O Irã não abrirá mão do controle sobre o Estreito de Ormuz, conforme declarou Ebrahim Azizi, parlamentar sênior e ex-comandante da Guarda Revolucionária Islâmica, em entrevista à BBC. Essa afirmação vai contra as expectativas dos Estados Unidos, que esperam que a reabertura do estreito seja uma medida permanente em um possível acordo de paz.
Azizi ressaltou que o controle do estreito é um "direito inalienável" do Irã, afirmando que "o Irã decidirá o direito de passagem, incluindo as permissões para embarcações transitarem pelo estreito". O parlamentar também revelou que um projeto de lei está sendo elaborado para formalizar essa posição, fundamentado no artigo 110 da constituição iraniana. O projeto abrangerá questões como meio ambiente, segurança marítima e segurança nacional, com a implementação a cargo das forças armadas.
O parlamentar caracterizou o controle sobre o Estreito de Ormuz como um "ativo" crucial para enfrentar adversários, indicando que a questão não é vista apenas como uma moeda de troca nas negociações atuais, mas sim como um instrumento de poder a longo prazo.
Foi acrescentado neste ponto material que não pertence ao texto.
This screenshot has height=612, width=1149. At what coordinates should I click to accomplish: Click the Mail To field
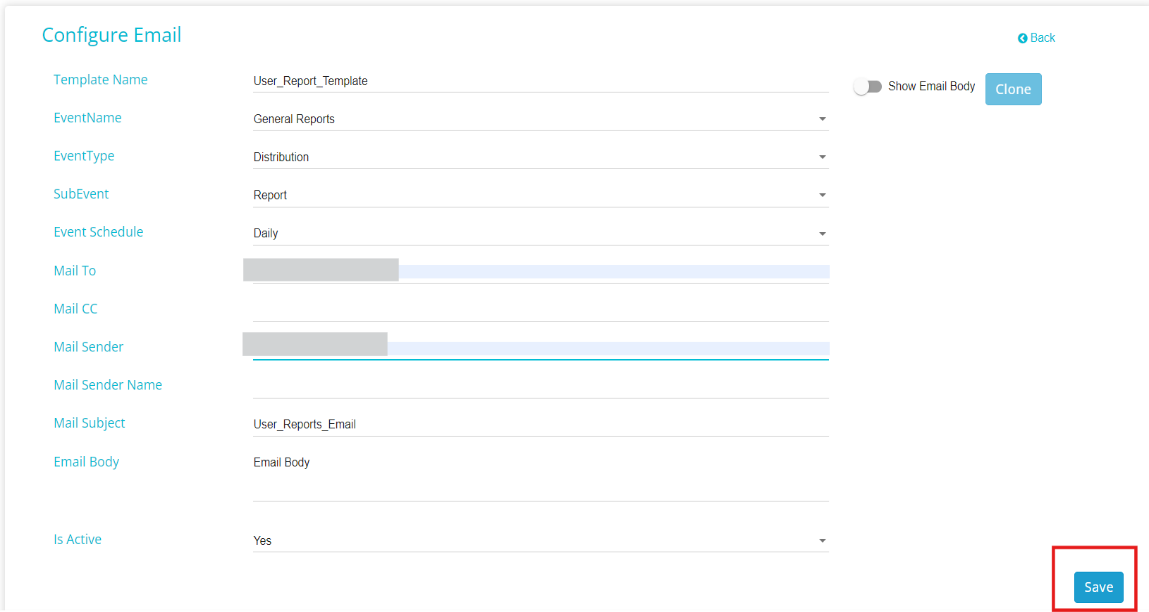541,271
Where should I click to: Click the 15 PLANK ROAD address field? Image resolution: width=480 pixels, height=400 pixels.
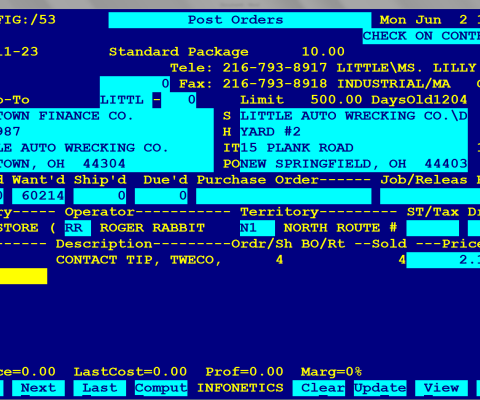[x=354, y=148]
Essa postura do Irã contrasta diretamente com a dos Emirados Árabes Unidos, que têm se mostrado preocupados com a influência iraniana na região. Anwar Gargash, conselheiro diplomático do presidente dos EAU, classificou o controle do Irã sobre o estreito como uma "pirataria hostil" e advertiu que a manutenção dessa posição poderia estabelecer um "precedente perigoso" para outras rotas marítimas estratégicas em todo o mundo.
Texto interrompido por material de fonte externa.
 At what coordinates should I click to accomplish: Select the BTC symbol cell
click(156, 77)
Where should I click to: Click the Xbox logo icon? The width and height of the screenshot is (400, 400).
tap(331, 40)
Em resposta às críticas, Azizi acusou os países do Golfo de terem "vendido a região aos americanos" e chamou os EUA de "o maior pirata do mundo". Ele também se manifestou sobre as alegações de que o Irã estaria tentando "chantagear" Washington, afirmando que não espera nada de alguém que "distorce a verdade".
A relevância das declarações de Azizi é amplificada pelo seu perfil político, representando uma ala mais radical do parlamento iraniano, que ganhou força após uma série de assassinatos de figuras importantes em ataques israelenses.